- [WHAT YOU SHOULD DO] Retype the listing below line for line, with no changes.

- [TASK MATERIAL]

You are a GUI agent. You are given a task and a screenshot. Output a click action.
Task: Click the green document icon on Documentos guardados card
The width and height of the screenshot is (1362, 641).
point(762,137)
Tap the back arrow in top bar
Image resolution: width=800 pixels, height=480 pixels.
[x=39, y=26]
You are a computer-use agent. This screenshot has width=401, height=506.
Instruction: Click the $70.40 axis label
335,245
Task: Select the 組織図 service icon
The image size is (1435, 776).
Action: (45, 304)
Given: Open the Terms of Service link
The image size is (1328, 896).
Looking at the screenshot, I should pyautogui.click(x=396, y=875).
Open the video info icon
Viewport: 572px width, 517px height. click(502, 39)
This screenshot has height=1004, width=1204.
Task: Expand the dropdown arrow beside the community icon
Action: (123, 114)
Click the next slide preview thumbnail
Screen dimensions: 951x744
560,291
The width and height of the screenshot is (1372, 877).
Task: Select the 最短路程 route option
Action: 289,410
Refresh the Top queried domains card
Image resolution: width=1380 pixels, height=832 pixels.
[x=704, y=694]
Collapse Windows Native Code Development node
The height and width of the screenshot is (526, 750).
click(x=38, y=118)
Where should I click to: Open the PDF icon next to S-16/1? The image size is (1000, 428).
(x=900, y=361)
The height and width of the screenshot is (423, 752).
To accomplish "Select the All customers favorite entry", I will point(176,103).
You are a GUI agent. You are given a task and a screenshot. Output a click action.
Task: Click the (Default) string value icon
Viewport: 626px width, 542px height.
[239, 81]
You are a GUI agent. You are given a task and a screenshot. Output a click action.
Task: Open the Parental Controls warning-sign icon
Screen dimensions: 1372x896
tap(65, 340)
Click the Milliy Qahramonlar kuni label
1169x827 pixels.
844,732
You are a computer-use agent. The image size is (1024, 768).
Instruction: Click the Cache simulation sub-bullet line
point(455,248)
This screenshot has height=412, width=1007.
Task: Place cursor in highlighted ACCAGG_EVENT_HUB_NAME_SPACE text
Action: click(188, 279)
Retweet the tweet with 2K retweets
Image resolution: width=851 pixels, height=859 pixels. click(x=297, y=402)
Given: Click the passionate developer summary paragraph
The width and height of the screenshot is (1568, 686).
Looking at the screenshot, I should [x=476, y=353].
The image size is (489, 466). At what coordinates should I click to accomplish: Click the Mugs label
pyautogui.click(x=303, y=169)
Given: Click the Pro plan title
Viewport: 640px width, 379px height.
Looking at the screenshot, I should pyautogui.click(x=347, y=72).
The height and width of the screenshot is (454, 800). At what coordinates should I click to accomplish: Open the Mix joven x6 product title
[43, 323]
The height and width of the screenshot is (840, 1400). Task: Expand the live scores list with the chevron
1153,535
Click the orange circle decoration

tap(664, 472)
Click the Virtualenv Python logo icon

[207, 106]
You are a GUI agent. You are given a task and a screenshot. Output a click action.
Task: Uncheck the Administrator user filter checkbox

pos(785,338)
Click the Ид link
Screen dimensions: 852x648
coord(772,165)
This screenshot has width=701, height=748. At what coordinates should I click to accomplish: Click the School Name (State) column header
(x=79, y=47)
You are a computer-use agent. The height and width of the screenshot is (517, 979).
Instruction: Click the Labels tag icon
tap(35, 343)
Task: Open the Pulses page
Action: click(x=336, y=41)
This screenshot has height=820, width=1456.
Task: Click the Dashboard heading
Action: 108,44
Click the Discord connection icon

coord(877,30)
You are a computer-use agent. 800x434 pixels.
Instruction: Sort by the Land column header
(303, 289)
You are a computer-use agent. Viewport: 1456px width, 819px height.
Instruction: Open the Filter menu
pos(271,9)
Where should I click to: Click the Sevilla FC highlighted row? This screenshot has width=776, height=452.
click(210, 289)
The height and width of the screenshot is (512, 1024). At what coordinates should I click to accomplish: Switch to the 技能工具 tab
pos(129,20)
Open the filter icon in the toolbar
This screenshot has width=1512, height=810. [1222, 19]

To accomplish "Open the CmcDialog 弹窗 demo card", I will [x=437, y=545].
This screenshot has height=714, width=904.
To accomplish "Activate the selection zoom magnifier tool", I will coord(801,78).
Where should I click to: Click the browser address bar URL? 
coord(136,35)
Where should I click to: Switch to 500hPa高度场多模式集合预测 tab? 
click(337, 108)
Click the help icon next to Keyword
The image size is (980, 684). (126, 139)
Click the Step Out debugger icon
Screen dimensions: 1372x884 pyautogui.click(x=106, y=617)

- [TASK OUTPUT]
You are a GUI agent. You are given a task and a screenshot. Output a click action.
Task: Click the green document icon on Documentos guardados card
The width and height of the screenshot is (1362, 641).
point(762,137)
Tap the back arrow in top bar
Image resolution: width=800 pixels, height=480 pixels.
[x=39, y=26]
You are a computer-use agent. This screenshot has width=401, height=506.
Instruction: Click the $70.40 axis label
335,245
Task: Select the 組織図 service icon
The image size is (1435, 776).
Action: (45, 304)
Given: Open the Terms of Service link
The image size is (1328, 896).
Looking at the screenshot, I should pyautogui.click(x=396, y=875).
Open the video info icon
Viewport: 572px width, 517px height. click(502, 39)
This screenshot has height=1004, width=1204.
Task: Expand the dropdown arrow beside the community icon
Action: (123, 114)
Click the next slide preview thumbnail
Screen dimensions: 951x744
560,291
The width and height of the screenshot is (1372, 877).
Task: Select the 最短路程 route option
Action: 289,410
Refresh the Top queried domains card
Image resolution: width=1380 pixels, height=832 pixels.
[x=704, y=694]
Collapse Windows Native Code Development node
The height and width of the screenshot is (526, 750).
click(x=38, y=118)
Where should I click to: Open the PDF icon next to S-16/1? The image size is (1000, 428).
(x=900, y=361)
The height and width of the screenshot is (423, 752).
To accomplish "Select the All customers favorite entry", I will point(176,103).
You are a GUI agent. You are given a task and a screenshot. Output a click action.
Task: Click the (Default) string value icon
Viewport: 626px width, 542px height.
[239, 81]
You are a GUI agent. You are given a task and a screenshot. Output a click action.
Task: Open the Parental Controls warning-sign icon
Screen dimensions: 1372x896
tap(65, 340)
Click the Milliy Qahramonlar kuni label
1169x827 pixels.
844,732
You are a computer-use agent. The image size is (1024, 768).
Instruction: Click the Cache simulation sub-bullet line
point(455,248)
This screenshot has height=412, width=1007.
Task: Place cursor in highlighted ACCAGG_EVENT_HUB_NAME_SPACE text
Action: click(188, 279)
Retweet the tweet with 2K retweets
Image resolution: width=851 pixels, height=859 pixels. click(x=297, y=402)
Given: Click the passionate developer summary paragraph
The width and height of the screenshot is (1568, 686).
Looking at the screenshot, I should [x=476, y=353].
The image size is (489, 466). At what coordinates should I click to accomplish: Click the Mugs label
pyautogui.click(x=303, y=169)
Given: Click the Pro plan title
Viewport: 640px width, 379px height.
Looking at the screenshot, I should pyautogui.click(x=347, y=72).
The height and width of the screenshot is (454, 800). At what coordinates should I click to accomplish: Open the Mix joven x6 product title
[43, 323]
The height and width of the screenshot is (840, 1400). Task: Expand the live scores list with the chevron
1153,535
Click the orange circle decoration

tap(664, 472)
Click the Virtualenv Python logo icon

[207, 106]
You are a GUI agent. You are given a task and a screenshot. Output a click action.
Task: Uncheck the Administrator user filter checkbox

pos(785,338)
Click the Ид link
Screen dimensions: 852x648
coord(772,165)
This screenshot has width=701, height=748. At what coordinates should I click to accomplish: Click the School Name (State) column header
(x=79, y=47)
You are a computer-use agent. The height and width of the screenshot is (517, 979).
Instruction: Click the Labels tag icon
tap(35, 343)
Task: Open the Pulses page
Action: click(x=336, y=41)
This screenshot has height=820, width=1456.
Task: Click the Dashboard heading
Action: 108,44
Click the Discord connection icon

coord(877,30)
You are a computer-use agent. 800x434 pixels.
Instruction: Sort by the Land column header
(303, 289)
You are a computer-use agent. Viewport: 1456px width, 819px height.
Instruction: Open the Filter menu
pos(271,9)
Where should I click to: Click the Sevilla FC highlighted row? This screenshot has width=776, height=452.
click(210, 289)
The height and width of the screenshot is (512, 1024). At what coordinates should I click to accomplish: Switch to the 技能工具 tab
pos(129,20)
Open the filter icon in the toolbar
This screenshot has width=1512, height=810. [1222, 19]

To accomplish "Open the CmcDialog 弹窗 demo card", I will [x=437, y=545].
This screenshot has height=714, width=904.
To accomplish "Activate the selection zoom magnifier tool", I will coord(801,78).
Where should I click to: Click the browser address bar URL? 
coord(136,35)
Where should I click to: Switch to 500hPa高度场多模式集合预测 tab? 
click(337, 108)
Click the help icon next to Keyword
The image size is (980, 684). (126, 139)
Click the Step Out debugger icon
Screen dimensions: 1372x884 pyautogui.click(x=106, y=617)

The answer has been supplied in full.